[Stored records]
------------------------------------

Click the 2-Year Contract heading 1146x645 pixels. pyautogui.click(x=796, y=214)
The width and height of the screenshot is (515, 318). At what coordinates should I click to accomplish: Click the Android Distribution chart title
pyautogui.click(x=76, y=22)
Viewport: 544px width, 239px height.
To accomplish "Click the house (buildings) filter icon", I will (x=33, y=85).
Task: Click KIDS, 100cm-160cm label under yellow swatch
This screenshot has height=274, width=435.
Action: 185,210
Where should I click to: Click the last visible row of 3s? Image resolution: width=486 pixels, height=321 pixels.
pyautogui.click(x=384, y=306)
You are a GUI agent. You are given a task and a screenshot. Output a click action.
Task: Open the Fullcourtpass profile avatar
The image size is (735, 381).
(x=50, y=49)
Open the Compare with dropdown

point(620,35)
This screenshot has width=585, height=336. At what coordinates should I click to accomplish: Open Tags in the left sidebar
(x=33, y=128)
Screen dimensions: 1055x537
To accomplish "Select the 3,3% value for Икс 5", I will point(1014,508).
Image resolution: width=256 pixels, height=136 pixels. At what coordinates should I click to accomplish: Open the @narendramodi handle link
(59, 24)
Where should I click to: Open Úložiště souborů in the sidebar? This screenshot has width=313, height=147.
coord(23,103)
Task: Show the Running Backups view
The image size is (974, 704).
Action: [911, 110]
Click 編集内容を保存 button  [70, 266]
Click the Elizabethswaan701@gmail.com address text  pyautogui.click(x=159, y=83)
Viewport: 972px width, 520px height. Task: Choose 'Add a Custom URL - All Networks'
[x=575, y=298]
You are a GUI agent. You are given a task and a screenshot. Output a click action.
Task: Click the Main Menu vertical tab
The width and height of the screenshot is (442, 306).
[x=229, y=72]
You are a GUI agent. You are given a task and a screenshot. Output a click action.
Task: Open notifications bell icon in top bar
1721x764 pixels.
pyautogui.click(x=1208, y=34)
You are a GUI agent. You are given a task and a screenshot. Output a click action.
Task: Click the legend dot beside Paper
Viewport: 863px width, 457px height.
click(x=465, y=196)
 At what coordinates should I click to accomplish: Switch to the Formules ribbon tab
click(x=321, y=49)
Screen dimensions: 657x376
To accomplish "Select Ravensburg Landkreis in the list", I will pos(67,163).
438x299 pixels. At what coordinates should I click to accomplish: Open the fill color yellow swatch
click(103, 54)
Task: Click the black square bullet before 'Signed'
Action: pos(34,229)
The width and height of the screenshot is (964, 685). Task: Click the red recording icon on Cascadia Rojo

------------------------------------

**REQUIRED ACTION**
Task for the records above: copy every line in which the word "Select" occurs.

**EXPECTED OUTPUT**
To accomplish "Select the 3,3% value for Икс 5", I will point(1014,508).
To accomplish "Select Ravensburg Landkreis in the list", I will pos(67,163).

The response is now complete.